PROBLEM:
In the material below, begin at the line that has "Given: Open the 阿里OSS config tab", stop after the line that has "Task: Open 자세히 link for 17% 할인쿠폰", and transcribe those lines exactly, without pictures.

EXTRACTED MATERIAL:

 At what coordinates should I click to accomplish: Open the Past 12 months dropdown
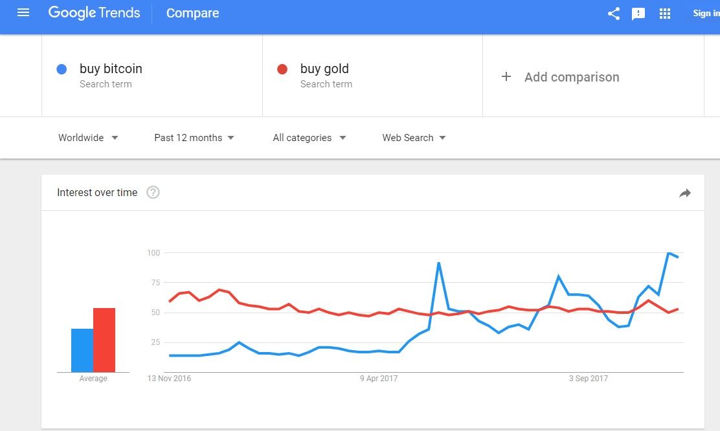[194, 138]
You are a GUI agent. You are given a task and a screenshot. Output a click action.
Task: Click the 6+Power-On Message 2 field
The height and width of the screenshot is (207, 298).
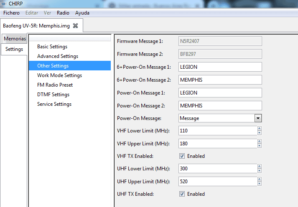click(x=220, y=80)
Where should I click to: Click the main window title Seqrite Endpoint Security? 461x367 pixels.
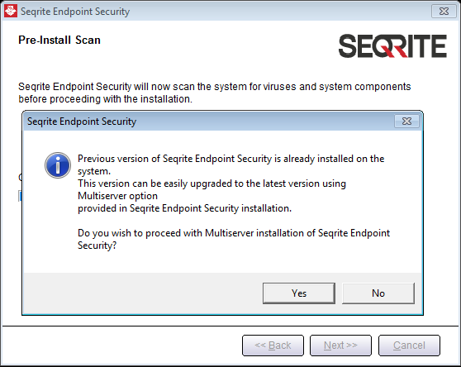pyautogui.click(x=75, y=12)
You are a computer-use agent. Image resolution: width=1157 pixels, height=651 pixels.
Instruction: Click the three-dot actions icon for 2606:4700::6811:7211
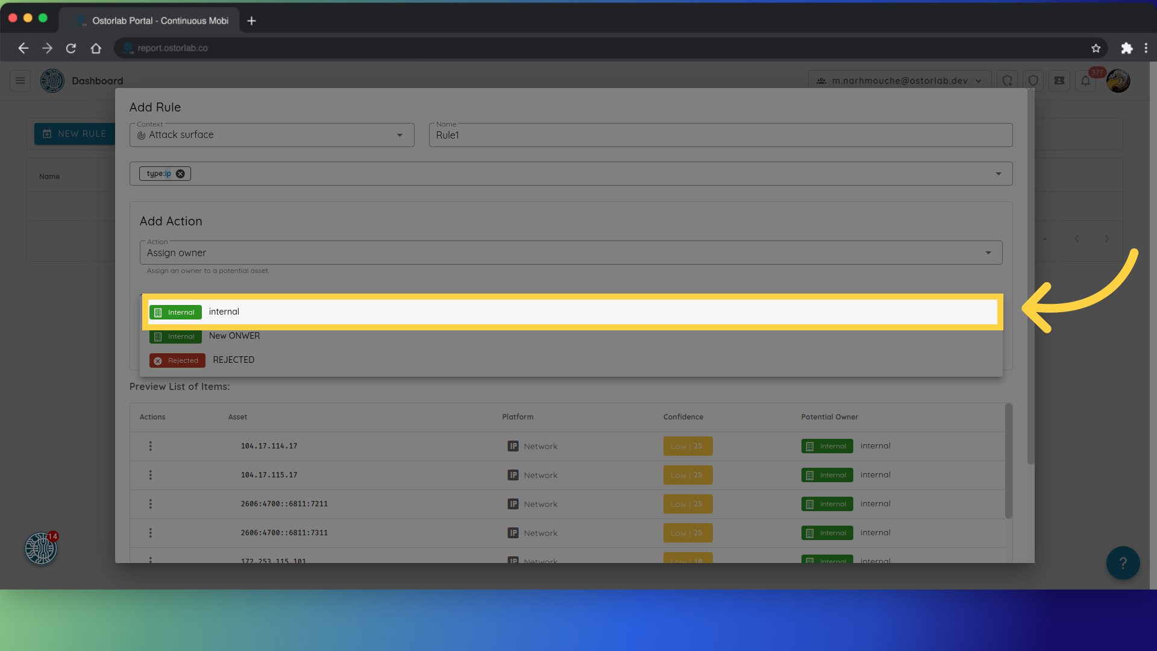pos(150,503)
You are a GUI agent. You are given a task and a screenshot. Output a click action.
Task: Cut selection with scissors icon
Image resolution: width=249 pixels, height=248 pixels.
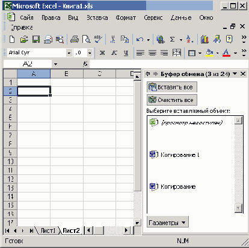112,39
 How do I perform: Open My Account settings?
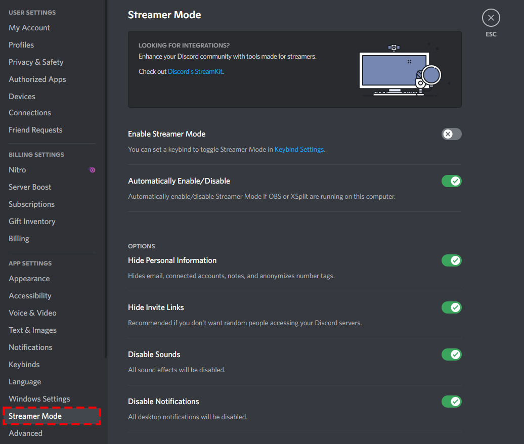pos(29,28)
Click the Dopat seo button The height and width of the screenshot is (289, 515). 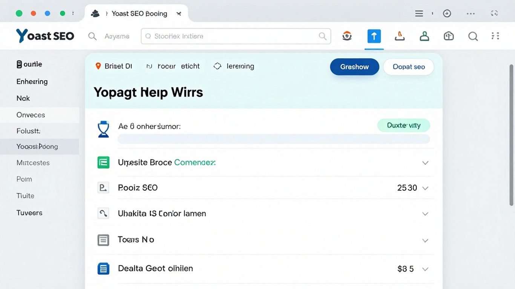point(408,67)
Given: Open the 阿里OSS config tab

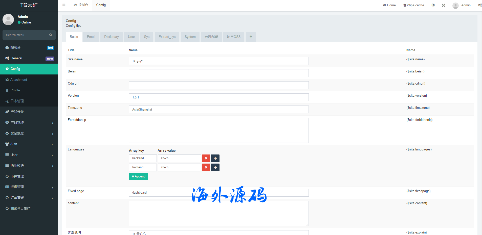Looking at the screenshot, I should point(234,37).
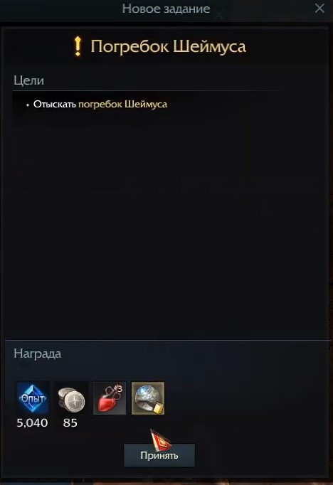Select the Опыт experience reward icon

33,398
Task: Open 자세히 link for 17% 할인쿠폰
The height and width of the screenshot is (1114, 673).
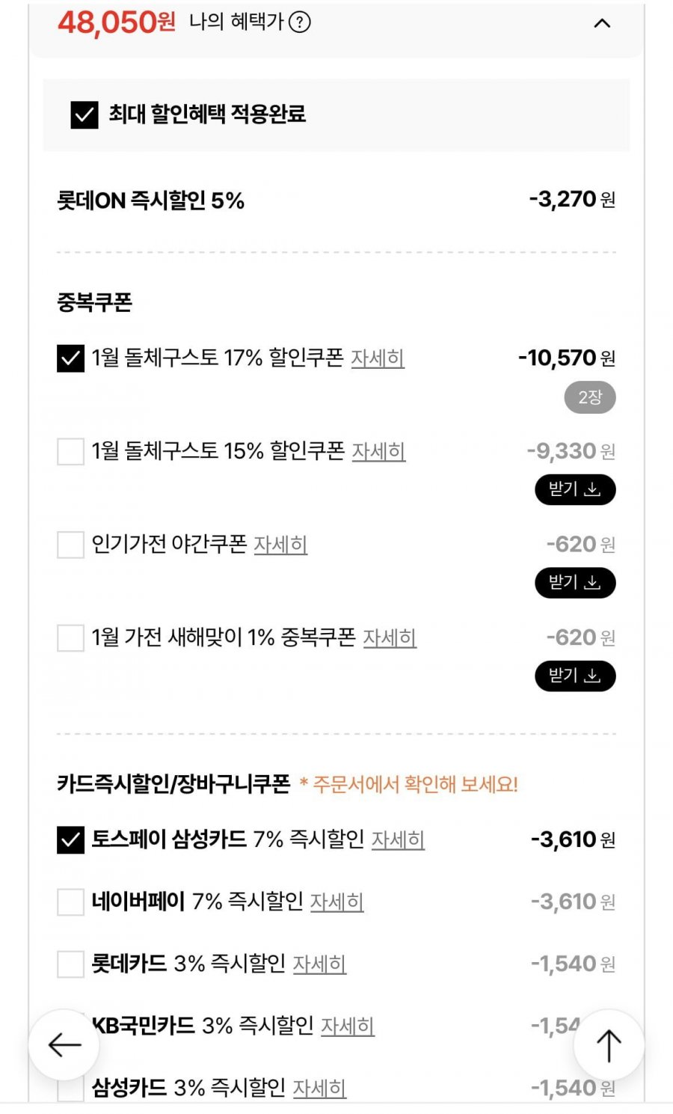Action: 378,358
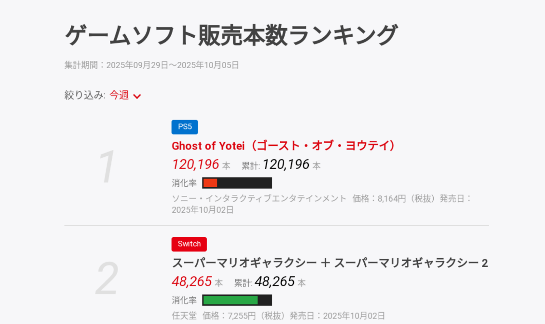Image resolution: width=545 pixels, height=324 pixels.
Task: Open the 今週 filter dropdown
Action: pos(119,95)
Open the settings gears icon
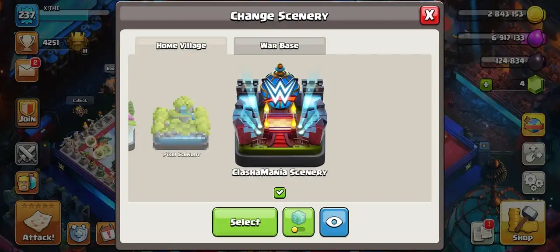Image resolution: width=560 pixels, height=252 pixels. pyautogui.click(x=534, y=183)
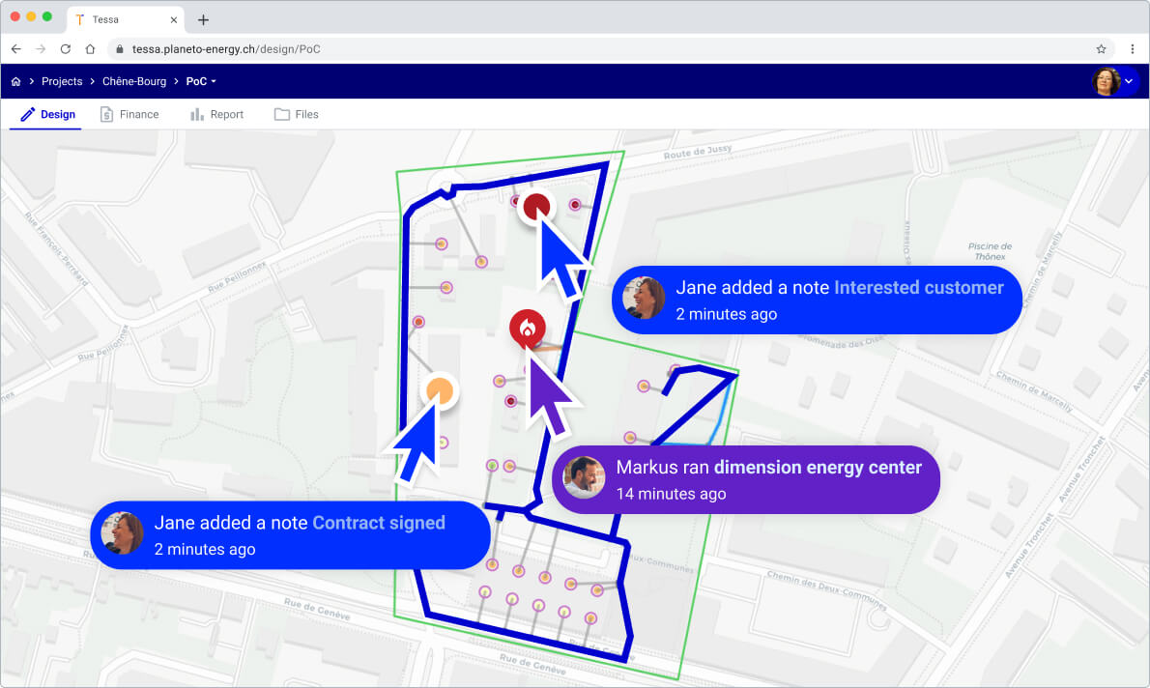Select the orange circle map marker
The image size is (1150, 688).
click(440, 390)
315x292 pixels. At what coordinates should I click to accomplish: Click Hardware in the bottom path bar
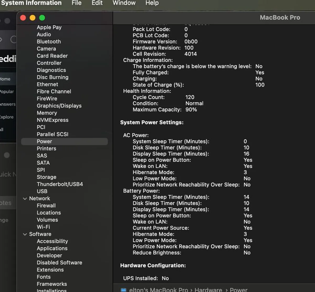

WRITTEN RESPONSE:
Given: Open the 阿里OSS config tab

Looking at the screenshot, I should point(234,37).
Select the Опыт experience reward icon

33,398
Task: Open 자세히 link for 17% 할인쿠폰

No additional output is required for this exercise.